La inversión extranjera significa acceso a capital y tecnologías modernas, y también cultura de la gestión económica, para hacer competitivos diversos sectores de la economía, insertarnos en redes globales de producción y servicios, y a lo interno encadenar derrames productivos. Con bloqueo yanqui y todo.
Es vital sacar del fondo del pozo de la obsolescencia, el deterioro y la ineficacia a la industria manufacturera, que es pivote del desarrollo científico y tecnológico, y fuente primordial de valores agregados. La industria cubana rescataría así un papel primordial en nuestras estrategias económicas.

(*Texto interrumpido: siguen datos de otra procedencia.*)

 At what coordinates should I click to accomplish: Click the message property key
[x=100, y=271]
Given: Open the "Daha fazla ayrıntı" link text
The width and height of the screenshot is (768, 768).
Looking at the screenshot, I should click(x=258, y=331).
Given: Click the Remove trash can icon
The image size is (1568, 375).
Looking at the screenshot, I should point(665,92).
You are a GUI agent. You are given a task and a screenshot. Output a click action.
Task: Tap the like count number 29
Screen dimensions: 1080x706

Estamos a punto de aprobar una nueva Ley de Inversión Extranjera. Y por muy abarcadora y precisa, por muy expedita y flexible que fuere, por mucho que prevea y abarque, al final es solo un cuerpo legal en manos de la economía y la sociedad. Lo importante es la utilización que le demos, lo preparados que estemos para asumirla. La inversión será extranjera, pero la aplicación será en nuestro entrañable paisaje. Es nuestra. Y no podemos errar una y otra vez con los fantasmas del pasado; porque estamos apostando al futuro. A la estabilidad y la probidad del socialismo cubano.